Lines before the one containing "The height and width of the screenshot is (633, 418)." are not wanted; restate the rest below word for word, through the last line, but drop any pictures.
-- Listed records follows --
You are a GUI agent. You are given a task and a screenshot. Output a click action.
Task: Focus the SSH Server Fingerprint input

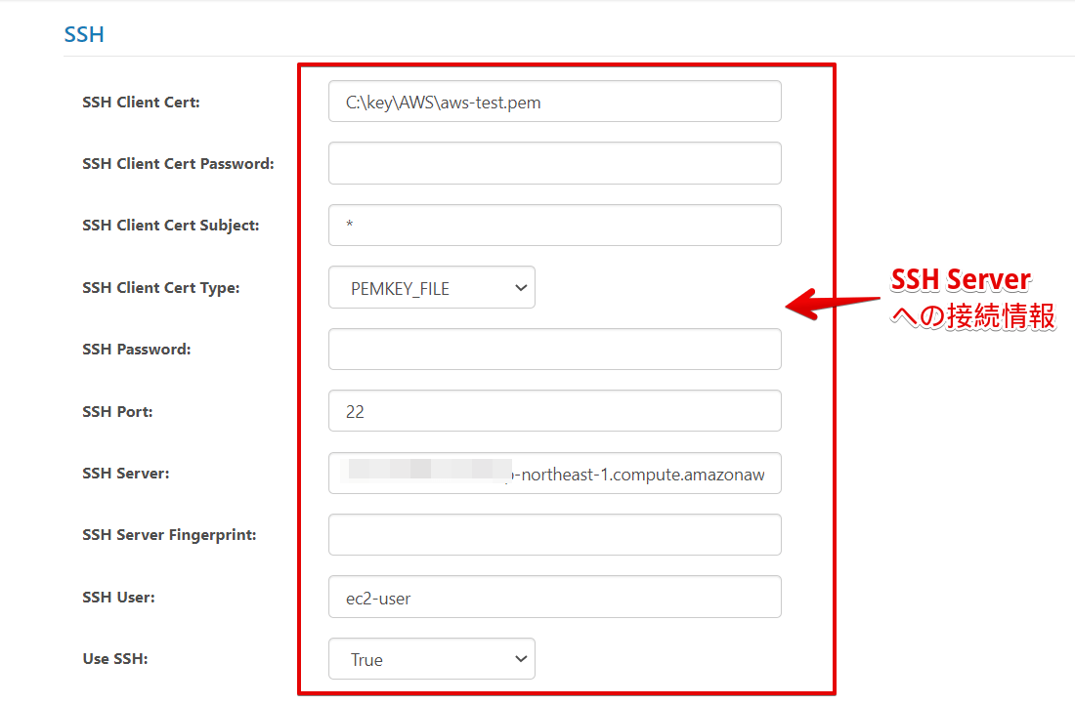554,535
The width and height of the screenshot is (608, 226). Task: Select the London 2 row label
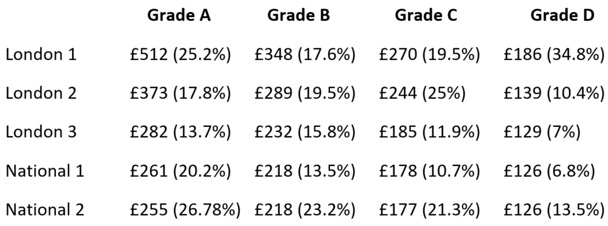pyautogui.click(x=41, y=93)

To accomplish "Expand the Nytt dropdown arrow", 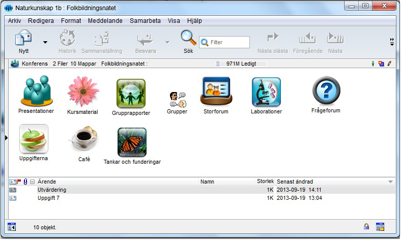I will pyautogui.click(x=45, y=43).
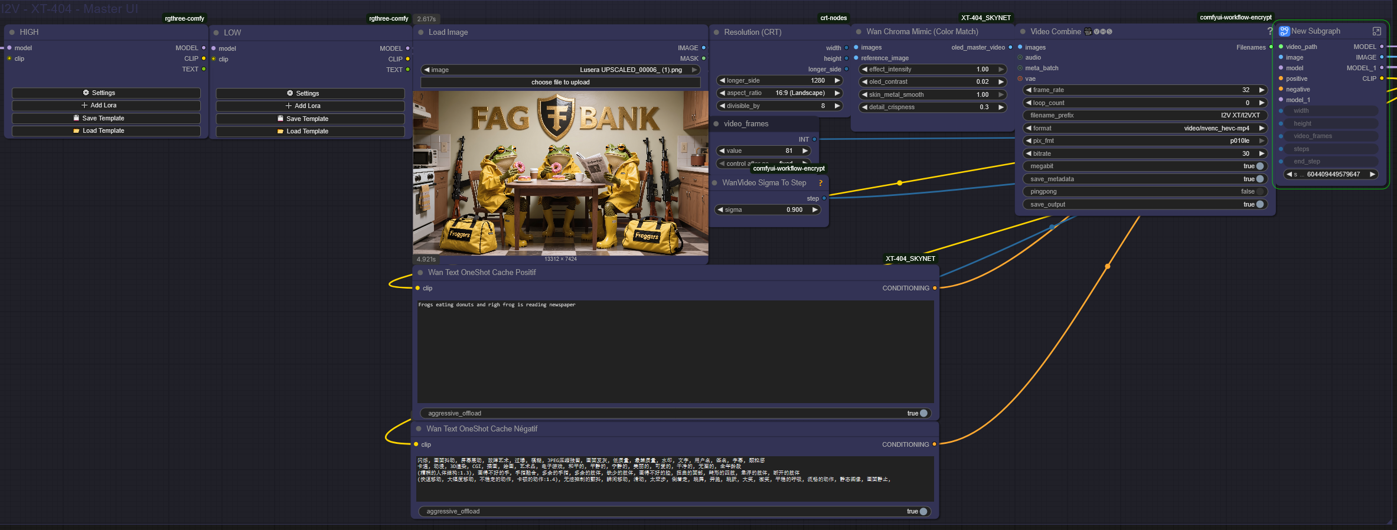Viewport: 1397px width, 530px height.
Task: Toggle the pingpong switch
Action: click(x=1259, y=192)
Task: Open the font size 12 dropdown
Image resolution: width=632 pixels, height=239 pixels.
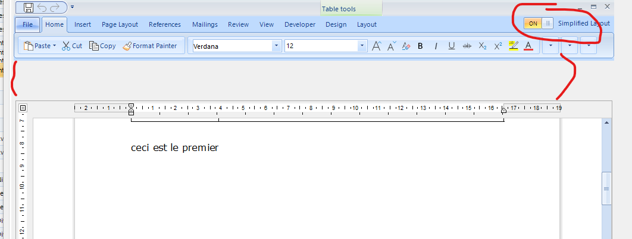Action: (x=362, y=46)
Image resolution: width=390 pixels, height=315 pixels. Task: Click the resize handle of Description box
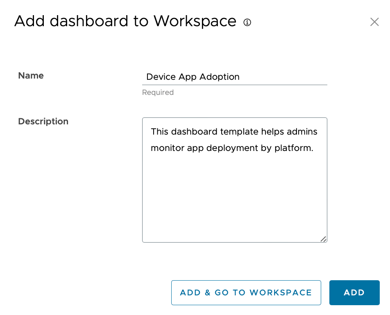(x=323, y=239)
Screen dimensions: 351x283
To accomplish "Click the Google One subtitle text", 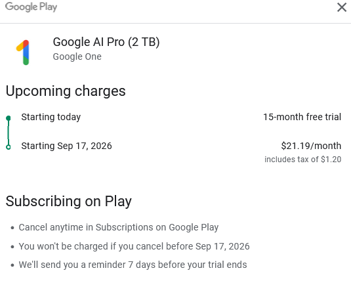I will [77, 56].
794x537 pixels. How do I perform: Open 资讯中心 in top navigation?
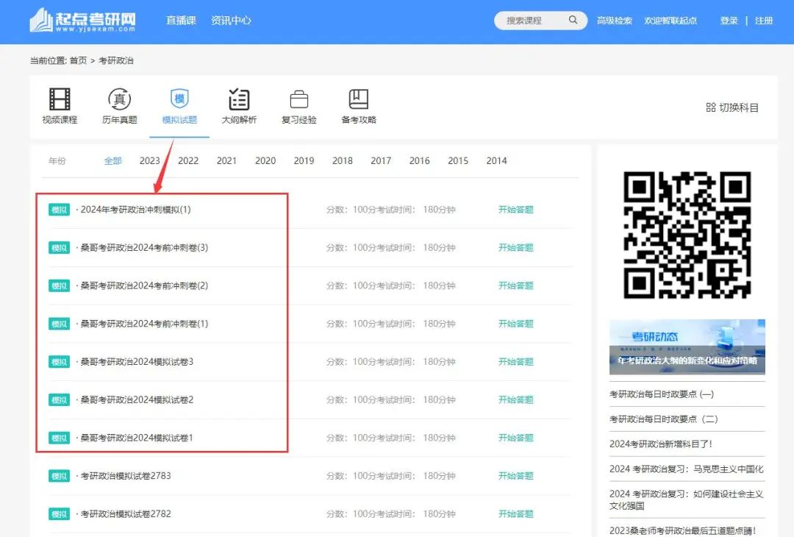(231, 21)
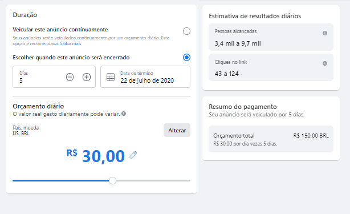This screenshot has width=350, height=214.
Task: Open the Data de término date field
Action: click(145, 77)
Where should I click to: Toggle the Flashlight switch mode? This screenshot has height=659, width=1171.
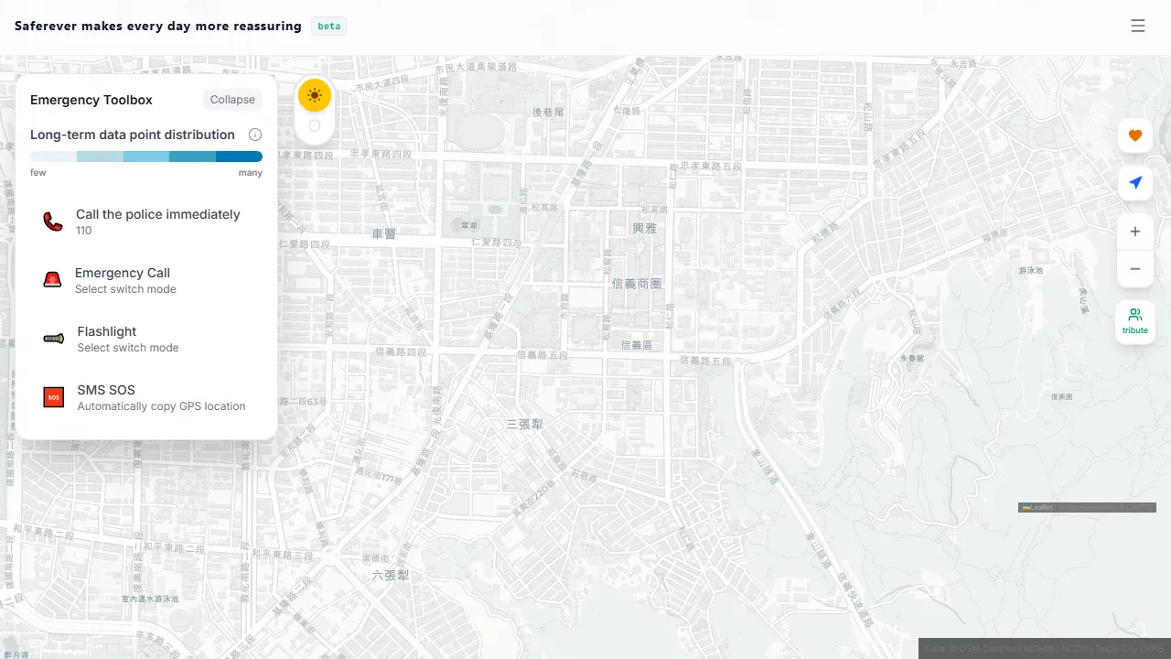click(x=128, y=347)
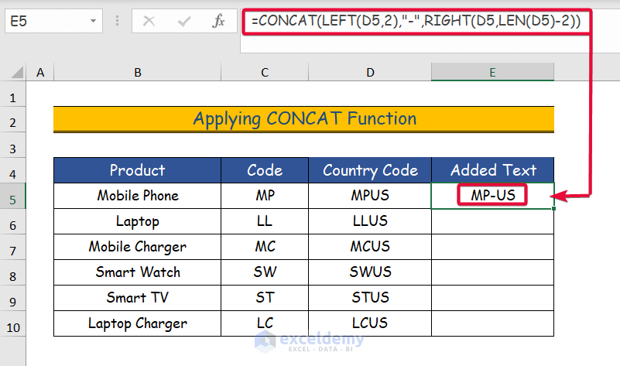Screen dimensions: 620x366
Task: Click the Cancel X icon in formula bar
Action: (149, 22)
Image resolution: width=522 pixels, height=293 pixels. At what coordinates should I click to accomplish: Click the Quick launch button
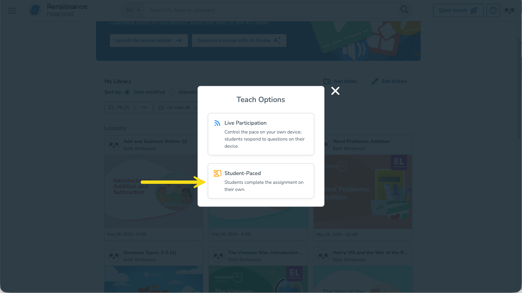tap(458, 10)
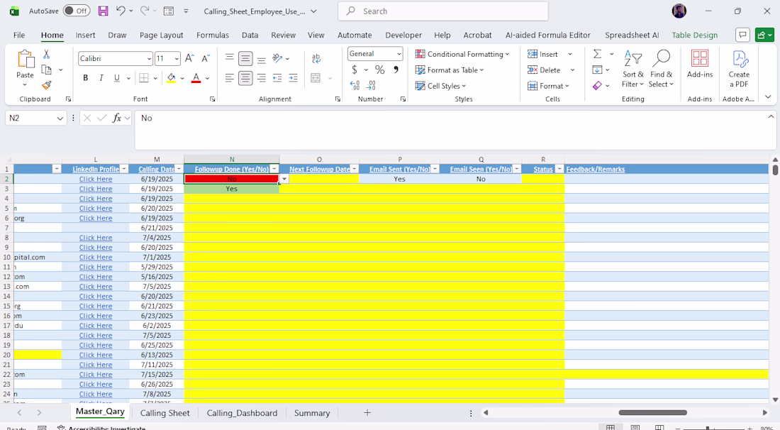Screen dimensions: 780x430
Task: Click the Conditional Formatting button
Action: tap(462, 54)
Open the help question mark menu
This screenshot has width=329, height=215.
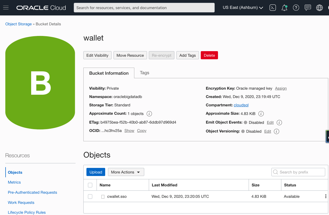[x=296, y=8]
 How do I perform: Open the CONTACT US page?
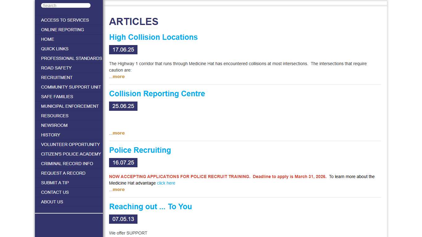coord(55,192)
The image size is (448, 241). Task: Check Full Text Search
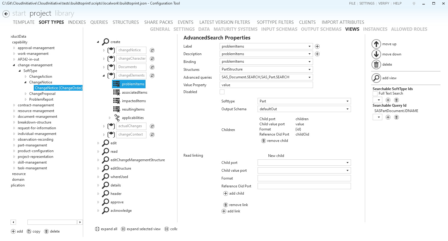coord(375,93)
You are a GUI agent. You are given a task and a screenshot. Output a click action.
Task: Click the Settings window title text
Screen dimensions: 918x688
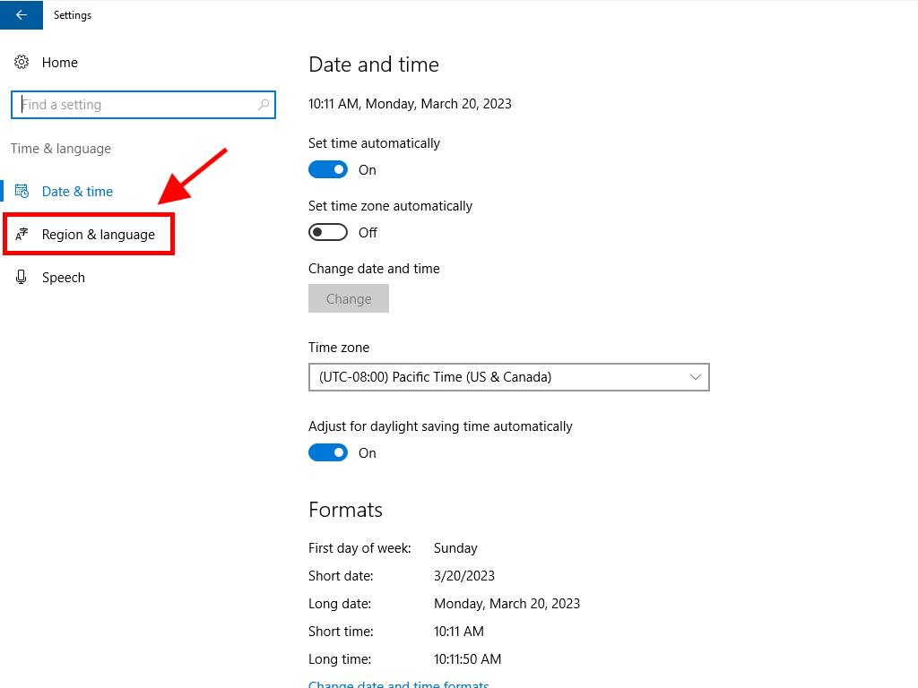[x=73, y=15]
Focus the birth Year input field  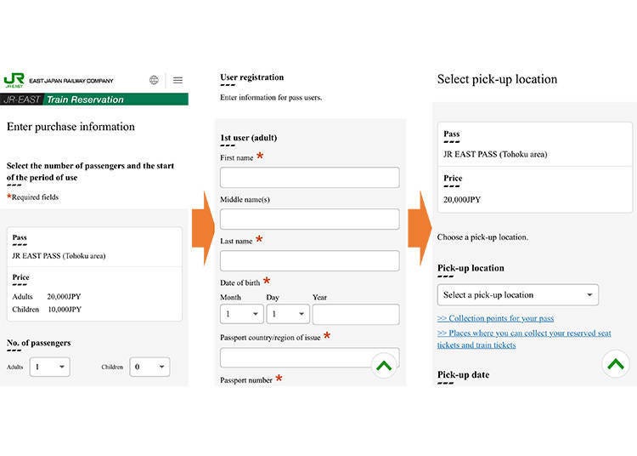(x=356, y=314)
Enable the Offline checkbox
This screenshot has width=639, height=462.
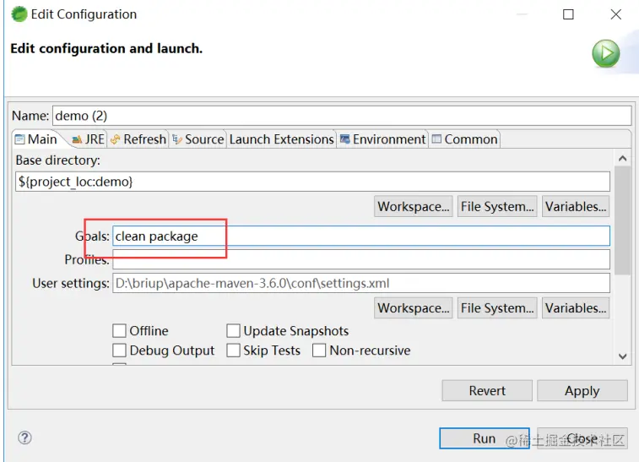coord(119,331)
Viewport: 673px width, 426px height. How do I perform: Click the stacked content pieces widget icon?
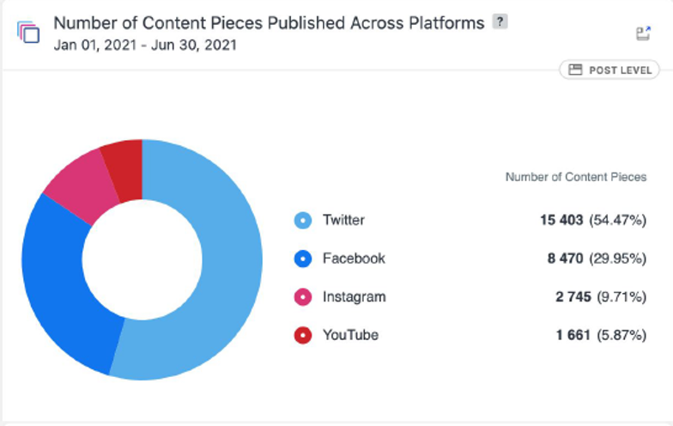(x=28, y=32)
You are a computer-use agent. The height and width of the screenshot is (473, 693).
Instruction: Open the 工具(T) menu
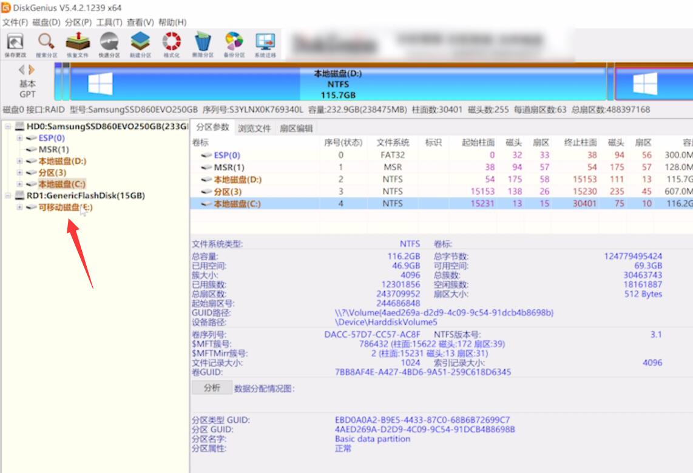[109, 22]
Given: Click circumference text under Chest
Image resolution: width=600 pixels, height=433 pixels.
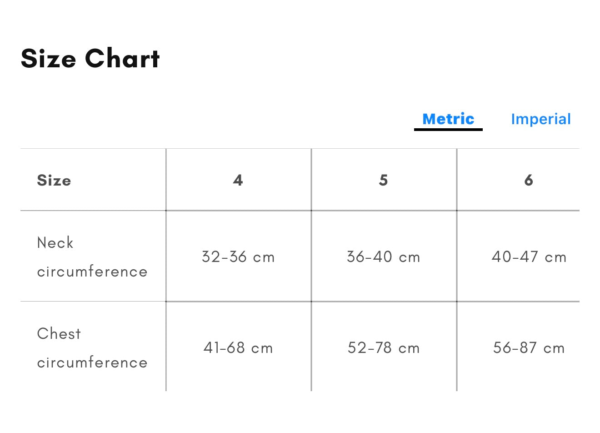Looking at the screenshot, I should (x=92, y=363).
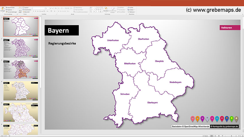244x137 pixels.
Task: Select slide 3 thumbnail with orange regions
Action: click(x=21, y=69)
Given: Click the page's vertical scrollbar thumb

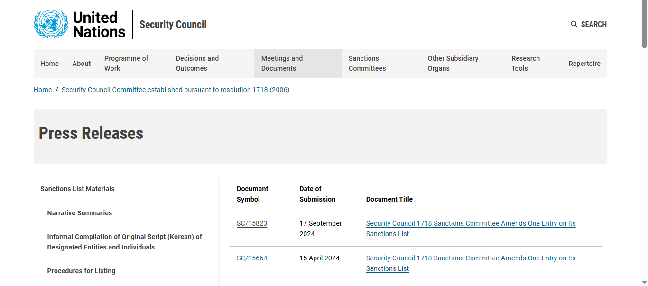Looking at the screenshot, I should pos(644,25).
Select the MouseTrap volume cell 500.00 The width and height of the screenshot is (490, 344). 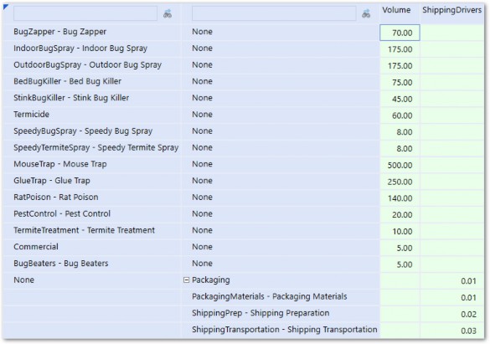(400, 165)
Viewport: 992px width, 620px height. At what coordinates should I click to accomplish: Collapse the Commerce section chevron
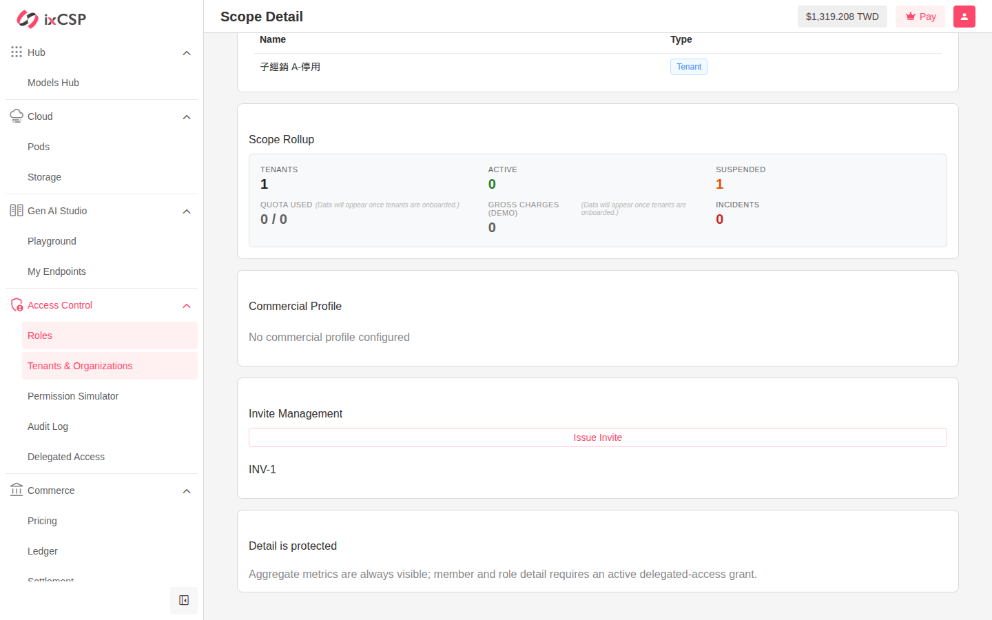[187, 491]
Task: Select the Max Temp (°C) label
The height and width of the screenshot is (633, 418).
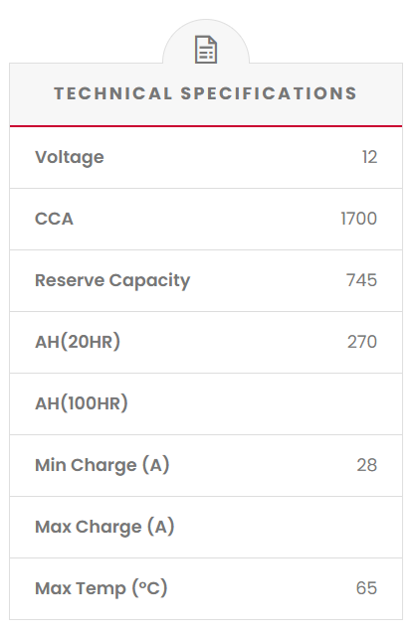Action: pyautogui.click(x=102, y=588)
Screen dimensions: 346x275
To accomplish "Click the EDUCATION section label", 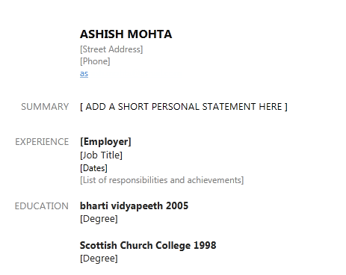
-- Listed records concluded --
> Task solution
The height and width of the screenshot is (633, 418).
Action: pyautogui.click(x=102, y=588)
Screen dimensions: 346x275
To accomplish "Click the EDUCATION section label", 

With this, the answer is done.